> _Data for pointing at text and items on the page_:
□ □ □ □ □ □ □

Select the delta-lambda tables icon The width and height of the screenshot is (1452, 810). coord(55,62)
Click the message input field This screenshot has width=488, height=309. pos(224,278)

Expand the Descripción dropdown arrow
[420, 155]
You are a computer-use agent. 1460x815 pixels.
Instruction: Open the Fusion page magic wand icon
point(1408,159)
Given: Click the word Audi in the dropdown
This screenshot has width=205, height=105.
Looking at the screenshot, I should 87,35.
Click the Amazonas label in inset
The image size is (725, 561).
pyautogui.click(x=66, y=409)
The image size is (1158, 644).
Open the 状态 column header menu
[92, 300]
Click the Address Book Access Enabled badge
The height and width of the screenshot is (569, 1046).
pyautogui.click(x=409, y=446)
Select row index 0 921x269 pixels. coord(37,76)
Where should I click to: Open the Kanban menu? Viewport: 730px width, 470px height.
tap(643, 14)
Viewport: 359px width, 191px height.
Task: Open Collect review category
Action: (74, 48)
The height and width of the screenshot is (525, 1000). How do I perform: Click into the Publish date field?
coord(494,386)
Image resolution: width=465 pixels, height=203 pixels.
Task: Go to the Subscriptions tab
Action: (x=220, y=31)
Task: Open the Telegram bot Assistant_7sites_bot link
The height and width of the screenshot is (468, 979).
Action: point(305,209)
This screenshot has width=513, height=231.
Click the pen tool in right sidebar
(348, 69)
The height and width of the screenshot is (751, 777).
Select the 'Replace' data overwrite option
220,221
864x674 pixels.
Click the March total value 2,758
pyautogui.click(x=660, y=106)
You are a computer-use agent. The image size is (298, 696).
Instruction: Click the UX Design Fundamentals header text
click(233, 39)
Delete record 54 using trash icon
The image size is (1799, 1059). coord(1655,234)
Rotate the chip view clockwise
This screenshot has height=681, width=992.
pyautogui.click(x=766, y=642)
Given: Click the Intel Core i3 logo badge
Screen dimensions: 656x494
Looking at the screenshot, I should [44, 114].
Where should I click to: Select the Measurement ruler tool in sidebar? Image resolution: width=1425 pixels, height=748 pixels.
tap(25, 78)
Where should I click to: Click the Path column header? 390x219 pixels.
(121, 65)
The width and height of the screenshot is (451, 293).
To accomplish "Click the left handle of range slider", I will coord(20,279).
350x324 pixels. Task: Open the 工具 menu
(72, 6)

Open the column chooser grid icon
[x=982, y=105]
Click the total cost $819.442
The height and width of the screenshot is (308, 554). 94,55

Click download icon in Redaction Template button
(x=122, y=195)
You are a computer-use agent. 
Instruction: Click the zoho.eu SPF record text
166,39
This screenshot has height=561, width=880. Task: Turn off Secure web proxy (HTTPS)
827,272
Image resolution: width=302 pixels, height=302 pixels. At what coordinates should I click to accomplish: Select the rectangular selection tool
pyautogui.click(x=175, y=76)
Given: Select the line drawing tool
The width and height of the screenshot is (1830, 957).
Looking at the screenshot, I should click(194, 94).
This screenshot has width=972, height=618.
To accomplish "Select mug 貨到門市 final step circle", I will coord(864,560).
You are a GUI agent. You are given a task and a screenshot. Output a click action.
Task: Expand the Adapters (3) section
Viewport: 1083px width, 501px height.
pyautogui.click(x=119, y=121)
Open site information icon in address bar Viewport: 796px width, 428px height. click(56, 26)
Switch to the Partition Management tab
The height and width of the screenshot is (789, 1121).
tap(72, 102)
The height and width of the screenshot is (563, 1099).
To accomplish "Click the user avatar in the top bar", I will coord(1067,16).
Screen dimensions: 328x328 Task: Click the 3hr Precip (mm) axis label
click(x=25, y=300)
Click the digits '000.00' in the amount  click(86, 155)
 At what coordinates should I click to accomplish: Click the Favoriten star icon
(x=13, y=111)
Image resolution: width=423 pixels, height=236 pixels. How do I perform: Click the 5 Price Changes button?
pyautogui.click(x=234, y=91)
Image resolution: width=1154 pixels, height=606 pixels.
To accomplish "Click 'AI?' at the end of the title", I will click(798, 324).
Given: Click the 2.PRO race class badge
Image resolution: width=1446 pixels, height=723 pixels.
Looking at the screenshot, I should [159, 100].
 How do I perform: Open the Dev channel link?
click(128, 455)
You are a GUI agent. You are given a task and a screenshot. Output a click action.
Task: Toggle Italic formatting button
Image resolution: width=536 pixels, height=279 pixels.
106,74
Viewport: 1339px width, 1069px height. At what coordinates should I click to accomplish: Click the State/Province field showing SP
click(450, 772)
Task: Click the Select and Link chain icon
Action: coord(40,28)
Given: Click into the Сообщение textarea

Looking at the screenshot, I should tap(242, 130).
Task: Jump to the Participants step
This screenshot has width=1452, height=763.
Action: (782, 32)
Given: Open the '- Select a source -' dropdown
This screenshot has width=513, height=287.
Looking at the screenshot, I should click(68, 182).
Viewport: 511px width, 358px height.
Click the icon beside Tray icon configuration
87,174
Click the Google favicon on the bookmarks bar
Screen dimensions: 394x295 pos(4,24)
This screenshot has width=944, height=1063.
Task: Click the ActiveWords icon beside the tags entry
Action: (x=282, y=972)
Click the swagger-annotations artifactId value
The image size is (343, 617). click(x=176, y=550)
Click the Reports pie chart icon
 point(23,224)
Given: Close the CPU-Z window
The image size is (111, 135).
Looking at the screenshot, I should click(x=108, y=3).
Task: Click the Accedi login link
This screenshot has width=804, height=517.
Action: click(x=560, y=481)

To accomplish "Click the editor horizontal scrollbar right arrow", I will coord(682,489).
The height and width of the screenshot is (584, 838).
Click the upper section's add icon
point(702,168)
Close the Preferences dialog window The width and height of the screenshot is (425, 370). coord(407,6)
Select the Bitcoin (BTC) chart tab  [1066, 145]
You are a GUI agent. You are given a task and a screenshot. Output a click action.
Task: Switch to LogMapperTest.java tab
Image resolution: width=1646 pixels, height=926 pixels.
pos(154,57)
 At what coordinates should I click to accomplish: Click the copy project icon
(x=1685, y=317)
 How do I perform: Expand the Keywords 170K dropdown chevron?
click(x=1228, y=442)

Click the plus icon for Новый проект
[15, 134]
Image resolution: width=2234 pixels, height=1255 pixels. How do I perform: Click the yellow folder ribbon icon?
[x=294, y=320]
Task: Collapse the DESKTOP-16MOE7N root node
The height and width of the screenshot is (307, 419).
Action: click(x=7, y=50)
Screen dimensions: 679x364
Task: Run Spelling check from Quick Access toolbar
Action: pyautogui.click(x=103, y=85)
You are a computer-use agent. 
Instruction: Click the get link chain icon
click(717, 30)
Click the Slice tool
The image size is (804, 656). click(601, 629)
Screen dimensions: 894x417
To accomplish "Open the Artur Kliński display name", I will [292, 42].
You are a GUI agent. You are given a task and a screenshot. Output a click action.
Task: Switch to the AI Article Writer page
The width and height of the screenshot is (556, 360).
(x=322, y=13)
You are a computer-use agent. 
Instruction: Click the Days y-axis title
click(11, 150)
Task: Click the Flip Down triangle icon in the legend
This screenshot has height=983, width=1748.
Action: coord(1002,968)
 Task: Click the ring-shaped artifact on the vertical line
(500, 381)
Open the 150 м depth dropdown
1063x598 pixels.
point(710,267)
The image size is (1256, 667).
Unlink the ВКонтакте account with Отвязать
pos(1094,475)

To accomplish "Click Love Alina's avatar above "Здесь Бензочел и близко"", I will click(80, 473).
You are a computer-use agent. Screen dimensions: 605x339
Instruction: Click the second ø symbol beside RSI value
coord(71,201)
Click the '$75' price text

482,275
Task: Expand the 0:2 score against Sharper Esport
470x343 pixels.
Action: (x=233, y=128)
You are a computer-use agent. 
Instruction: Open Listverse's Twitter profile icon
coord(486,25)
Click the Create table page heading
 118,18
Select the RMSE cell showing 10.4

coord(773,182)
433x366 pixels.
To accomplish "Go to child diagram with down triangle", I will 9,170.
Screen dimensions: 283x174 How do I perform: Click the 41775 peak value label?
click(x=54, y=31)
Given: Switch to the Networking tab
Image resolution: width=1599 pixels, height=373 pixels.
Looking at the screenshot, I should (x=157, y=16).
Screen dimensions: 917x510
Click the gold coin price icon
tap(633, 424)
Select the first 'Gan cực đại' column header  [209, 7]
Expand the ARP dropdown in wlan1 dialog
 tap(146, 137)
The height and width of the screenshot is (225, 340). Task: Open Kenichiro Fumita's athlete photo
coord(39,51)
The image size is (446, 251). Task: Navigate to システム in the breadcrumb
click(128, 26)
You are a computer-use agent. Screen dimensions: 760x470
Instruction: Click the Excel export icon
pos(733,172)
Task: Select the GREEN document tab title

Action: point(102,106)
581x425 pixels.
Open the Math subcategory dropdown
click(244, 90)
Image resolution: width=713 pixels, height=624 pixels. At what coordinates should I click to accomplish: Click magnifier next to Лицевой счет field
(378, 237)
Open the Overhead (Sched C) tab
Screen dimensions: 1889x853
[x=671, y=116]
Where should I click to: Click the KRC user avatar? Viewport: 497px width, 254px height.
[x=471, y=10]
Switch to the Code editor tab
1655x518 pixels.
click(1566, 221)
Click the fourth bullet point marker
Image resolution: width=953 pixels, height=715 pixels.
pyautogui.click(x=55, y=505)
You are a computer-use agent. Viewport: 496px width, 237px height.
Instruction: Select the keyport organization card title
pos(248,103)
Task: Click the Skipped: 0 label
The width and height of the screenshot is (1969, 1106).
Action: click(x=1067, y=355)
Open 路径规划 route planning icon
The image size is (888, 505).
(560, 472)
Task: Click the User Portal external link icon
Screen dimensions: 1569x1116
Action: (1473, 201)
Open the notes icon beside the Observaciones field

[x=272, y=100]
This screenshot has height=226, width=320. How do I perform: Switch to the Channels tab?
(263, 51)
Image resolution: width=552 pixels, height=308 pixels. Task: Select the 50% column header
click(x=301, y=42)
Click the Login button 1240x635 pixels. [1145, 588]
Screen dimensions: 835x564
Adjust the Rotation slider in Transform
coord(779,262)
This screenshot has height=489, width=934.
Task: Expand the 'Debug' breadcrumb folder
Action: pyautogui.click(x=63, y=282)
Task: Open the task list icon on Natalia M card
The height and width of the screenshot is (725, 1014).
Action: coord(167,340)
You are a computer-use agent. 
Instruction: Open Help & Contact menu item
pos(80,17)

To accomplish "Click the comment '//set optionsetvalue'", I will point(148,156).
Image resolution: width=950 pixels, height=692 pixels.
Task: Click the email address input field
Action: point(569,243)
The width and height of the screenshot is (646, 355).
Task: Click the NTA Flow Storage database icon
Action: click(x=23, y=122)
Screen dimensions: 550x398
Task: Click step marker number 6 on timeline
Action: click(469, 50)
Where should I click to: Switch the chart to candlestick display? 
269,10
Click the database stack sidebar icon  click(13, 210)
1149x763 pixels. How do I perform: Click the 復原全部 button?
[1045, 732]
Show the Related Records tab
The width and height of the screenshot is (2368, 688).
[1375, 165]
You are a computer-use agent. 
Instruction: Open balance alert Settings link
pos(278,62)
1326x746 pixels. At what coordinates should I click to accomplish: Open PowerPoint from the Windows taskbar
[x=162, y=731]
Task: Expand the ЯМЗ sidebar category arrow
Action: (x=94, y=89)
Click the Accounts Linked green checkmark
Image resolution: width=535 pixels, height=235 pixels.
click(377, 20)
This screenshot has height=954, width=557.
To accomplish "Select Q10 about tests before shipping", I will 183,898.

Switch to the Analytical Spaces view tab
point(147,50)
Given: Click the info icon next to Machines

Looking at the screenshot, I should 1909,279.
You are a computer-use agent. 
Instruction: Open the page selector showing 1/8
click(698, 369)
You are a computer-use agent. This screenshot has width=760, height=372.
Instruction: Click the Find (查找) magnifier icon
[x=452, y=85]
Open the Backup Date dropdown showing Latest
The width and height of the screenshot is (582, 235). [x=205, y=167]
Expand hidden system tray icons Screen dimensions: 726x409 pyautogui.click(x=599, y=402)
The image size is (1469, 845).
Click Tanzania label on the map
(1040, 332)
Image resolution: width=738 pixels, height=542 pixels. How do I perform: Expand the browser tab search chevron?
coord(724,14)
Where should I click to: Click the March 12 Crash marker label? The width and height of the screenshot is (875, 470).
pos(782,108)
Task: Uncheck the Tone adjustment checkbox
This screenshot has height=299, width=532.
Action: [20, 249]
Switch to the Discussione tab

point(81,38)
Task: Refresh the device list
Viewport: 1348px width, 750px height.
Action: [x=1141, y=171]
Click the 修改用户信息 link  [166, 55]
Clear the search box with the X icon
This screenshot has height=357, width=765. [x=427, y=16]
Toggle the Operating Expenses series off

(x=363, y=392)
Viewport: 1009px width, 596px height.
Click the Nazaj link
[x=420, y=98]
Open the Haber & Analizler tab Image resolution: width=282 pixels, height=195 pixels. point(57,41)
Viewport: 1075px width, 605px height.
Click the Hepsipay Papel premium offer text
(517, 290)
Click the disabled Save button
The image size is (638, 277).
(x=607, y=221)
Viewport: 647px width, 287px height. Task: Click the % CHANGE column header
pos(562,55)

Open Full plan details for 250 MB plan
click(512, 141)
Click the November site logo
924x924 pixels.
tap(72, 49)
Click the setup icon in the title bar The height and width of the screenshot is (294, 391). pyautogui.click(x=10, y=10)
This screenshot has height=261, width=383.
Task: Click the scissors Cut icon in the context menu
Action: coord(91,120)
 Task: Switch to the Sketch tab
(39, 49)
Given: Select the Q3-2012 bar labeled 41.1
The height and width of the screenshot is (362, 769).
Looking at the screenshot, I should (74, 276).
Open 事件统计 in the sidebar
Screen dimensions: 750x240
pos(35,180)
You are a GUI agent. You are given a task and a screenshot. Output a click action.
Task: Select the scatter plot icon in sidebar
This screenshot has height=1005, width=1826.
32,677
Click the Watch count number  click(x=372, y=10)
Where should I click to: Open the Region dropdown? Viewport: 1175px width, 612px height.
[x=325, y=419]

□ □ □ □ □ □ □

> _SHORT EXERCISE_: Copy the data word for word, from its first line up to and including the line that contains "Action: (74, 48)".

> _REPLY_:
Select the delta-lambda tables icon The width and height of the screenshot is (1452, 810). coord(55,62)
Click the message input field This screenshot has width=488, height=309. pos(224,278)

Expand the Descripción dropdown arrow
[420, 155]
You are a computer-use agent. 1460x815 pixels.
Instruction: Open the Fusion page magic wand icon
point(1408,159)
Given: Click the word Audi in the dropdown
This screenshot has width=205, height=105.
Looking at the screenshot, I should 87,35.
Click the Amazonas label in inset
The image size is (725, 561).
pyautogui.click(x=66, y=409)
The image size is (1158, 644).
Open the 状态 column header menu
[92, 300]
Click the Address Book Access Enabled badge
The height and width of the screenshot is (569, 1046).
pyautogui.click(x=409, y=446)
Select row index 0 921x269 pixels. coord(37,76)
Where should I click to: Open the Kanban menu? Viewport: 730px width, 470px height.
tap(643, 14)
Viewport: 359px width, 191px height.
Task: Open Collect review category
Action: (74, 48)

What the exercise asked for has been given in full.